Updated 4:30 p.m. ET
By Paul Kane
Rep. Pete Visclosky (D-Ind.), under federal investigation for his ties to a lobbying firm whose clients received tens of millions of dollars in funds with his help, has stepped aside as chairman of an appropriations subcommittee that controls spending on projects for the Department of Energy.

"Throughout my career in Congress I have conducted myself with integrity out of respect for the people who I represent, the House of Representatives, and myself. I have represented the people of Northwest Indiana to the best of my ability and I have always abided by the law and adhered to the rules and code of ethics of the House. However, as a firm believer in the institution of the House of Representatives, I intend to ask Congressman Ed Pastor to temporarily handle the Fiscal Year 2010 Energy and Water Appropriations bill during committee and House consideration," Visclosky said in a statement issued today.

It's unclear when Visclosky, who has now lost his top aide as a result of the probe, would resume full control of the subcommittee.

The House is scheduled to spend the next two months going through many of the 12 appropriations measures, first in committee and then on the House floor. Visclosky's action at this point in the process helps Democrats avoid the awkward political moment that would present itself if he still were to oversee the energy and water bill, which funds more than $30 billion in projects, including an average of $1.4 billion in special projects known as earmarks.

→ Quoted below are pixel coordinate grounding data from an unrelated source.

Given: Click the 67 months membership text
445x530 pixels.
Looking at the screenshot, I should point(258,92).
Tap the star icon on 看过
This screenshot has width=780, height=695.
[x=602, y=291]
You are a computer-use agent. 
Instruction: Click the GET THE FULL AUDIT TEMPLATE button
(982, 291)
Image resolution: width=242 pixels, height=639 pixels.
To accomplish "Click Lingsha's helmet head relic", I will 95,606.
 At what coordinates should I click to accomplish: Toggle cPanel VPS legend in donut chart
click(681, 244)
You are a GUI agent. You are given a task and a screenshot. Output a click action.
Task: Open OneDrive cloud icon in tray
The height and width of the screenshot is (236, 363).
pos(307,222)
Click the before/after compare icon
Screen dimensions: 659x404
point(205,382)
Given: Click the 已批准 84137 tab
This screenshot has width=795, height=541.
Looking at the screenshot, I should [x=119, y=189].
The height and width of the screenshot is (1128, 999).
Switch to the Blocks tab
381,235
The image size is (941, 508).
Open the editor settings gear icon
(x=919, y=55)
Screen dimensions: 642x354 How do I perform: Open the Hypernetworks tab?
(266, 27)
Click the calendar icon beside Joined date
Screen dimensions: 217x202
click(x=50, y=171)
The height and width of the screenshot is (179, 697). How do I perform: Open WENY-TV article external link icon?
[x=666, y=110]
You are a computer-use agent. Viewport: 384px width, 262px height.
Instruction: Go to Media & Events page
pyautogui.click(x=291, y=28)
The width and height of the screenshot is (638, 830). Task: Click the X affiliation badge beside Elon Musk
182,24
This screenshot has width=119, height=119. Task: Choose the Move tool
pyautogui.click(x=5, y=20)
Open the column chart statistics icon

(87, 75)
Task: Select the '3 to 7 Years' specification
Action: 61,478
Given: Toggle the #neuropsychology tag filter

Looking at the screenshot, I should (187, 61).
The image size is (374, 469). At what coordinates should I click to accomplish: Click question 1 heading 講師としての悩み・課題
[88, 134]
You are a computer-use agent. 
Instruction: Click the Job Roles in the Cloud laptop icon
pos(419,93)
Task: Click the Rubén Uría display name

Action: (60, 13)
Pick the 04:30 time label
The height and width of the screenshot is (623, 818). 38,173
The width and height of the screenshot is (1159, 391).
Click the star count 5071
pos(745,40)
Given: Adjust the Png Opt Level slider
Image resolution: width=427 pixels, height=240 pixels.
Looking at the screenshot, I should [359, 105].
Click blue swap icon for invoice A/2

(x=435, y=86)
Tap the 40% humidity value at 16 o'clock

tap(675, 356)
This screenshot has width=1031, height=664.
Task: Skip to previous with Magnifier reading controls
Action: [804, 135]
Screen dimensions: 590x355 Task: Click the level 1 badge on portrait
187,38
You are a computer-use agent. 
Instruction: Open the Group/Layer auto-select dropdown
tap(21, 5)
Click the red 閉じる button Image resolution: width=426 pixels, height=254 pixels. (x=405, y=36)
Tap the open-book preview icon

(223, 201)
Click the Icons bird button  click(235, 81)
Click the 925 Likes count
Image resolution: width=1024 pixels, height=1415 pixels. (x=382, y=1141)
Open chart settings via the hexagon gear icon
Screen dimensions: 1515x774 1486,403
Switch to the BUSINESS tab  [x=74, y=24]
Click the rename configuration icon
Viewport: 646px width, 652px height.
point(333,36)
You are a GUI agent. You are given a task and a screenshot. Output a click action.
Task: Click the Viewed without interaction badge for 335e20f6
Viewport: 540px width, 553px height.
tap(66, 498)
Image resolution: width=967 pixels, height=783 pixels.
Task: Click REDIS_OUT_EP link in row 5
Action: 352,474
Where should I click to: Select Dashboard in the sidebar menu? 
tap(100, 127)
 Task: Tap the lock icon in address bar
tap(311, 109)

Federal investigators are probing Visclosky's ties to the now shuttered Crystal City firm PMA Group, where his former chief of staff served as a top lobbyist for the previous five years. Visclosky earmarked, on his own, more than $34 million worth of projects to PMA clients in the fiscal 2008 and 2009 spending bills, according to an analysis by Taxpayers for Common Sense. Visclosky disclosed last week that his office and members of his staff has been subpoenaed by a federal grand jury looking for documents related to PMA.

Over the last 12 years he has been the second largest recipient of campaign contributions from PMA's political action committee, its employees and its clients, more than $1.3 million in donations, according to the Center for Responsive Politics. The largest recipient of donations, Rep. John Murtha (D-Pa.), has not been subpoenaed in the investigation but defense contractors with close ties to the lawmaker, who chairs the Defense subcommittee on appropriations, have come under scrutiny.

And as the investigation intensifies, Visclosky's chief of staff, Charles Brimmer, has resigned from the office, according to Roll Call. Following House rules, Brimmer has officially informed the chamber that he was the recipient of one of last week's subpoenas.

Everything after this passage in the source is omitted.